# California House Price Prediction
This notebook demonstrates the process of predicting house prices in California using linear regression, Lasso, and Ridge regression. We will explore data preprocessing, model training, and comparison using error calculation for each model.

## Importing necessary libraries

In [2]:
import pandas as pd
import numpy as np
from sklearn.model_selection import train_test_split
from sklearn.linear_model import LinearRegression, Lasso, Ridge
from sklearn.metrics import mean_squared_error, mean_absolute_error
from sklearn.preprocessing import StandardScaler


## Load the Dataset
We will load the dataset and prepare it for analysis by separating the features and the target variable.


In [3]:
data = pd.read_csv('California_Houses.csv', header=0)
y = data['Median_House_Value']                 # Define the target
X = data.drop(columns=['Median_House_Value'])  # Drop the target column


## Split the Data
We will split the data into training, validation, and test sets.


In [4]:
# First split: 70% train, 30% temp
X_train, X_temp, y_train, y_temp = train_test_split(X, y, test_size=0.3, random_state=42, shuffle=True)
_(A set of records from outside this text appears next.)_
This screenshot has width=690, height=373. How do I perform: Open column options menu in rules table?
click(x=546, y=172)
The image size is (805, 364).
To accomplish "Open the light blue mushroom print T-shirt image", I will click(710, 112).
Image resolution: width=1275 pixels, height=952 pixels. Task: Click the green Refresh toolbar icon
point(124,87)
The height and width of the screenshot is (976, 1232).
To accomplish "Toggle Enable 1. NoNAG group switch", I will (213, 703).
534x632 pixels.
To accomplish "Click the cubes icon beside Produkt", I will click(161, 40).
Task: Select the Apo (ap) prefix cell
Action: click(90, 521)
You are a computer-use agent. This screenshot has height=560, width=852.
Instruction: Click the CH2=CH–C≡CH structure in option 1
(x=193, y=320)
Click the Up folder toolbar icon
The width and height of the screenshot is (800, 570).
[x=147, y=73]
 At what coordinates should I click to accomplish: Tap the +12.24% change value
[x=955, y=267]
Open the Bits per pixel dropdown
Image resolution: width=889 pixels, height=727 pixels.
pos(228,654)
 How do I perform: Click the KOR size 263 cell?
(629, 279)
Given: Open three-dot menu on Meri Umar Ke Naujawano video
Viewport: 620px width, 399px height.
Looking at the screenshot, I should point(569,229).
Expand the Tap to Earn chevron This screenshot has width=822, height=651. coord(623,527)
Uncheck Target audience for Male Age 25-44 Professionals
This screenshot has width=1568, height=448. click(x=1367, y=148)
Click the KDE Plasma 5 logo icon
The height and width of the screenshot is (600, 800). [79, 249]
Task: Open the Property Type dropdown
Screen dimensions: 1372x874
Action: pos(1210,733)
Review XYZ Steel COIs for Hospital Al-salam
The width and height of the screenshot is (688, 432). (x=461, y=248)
# Second split: 15% validation, 15% test from the 30% temp
X_val, X_test, y_val, y_test = train_test_split(X_temp, y_temp, test_size=0.5, random_state=42, shuffle=True)


## Train Linear Regression Model
We will initialize and train a Linear Regression model on the training data.


In [5]:
linear_model = LinearRegression()
linear_model.fit(X_train, y_train)


## Evaluate the Model
We will evaluate the model's performance using Mean Squared Error (MSE) and Mean Absolute Error (MAE) for the validation set and the test set.


In [6]:
y_val_pred = linear_model.predict(X_val)
linear_val_mse = mean_squared_error(y_val, y_val_pred)
linear_val_mae = mean_absolute_error(y_val, y_val_pred)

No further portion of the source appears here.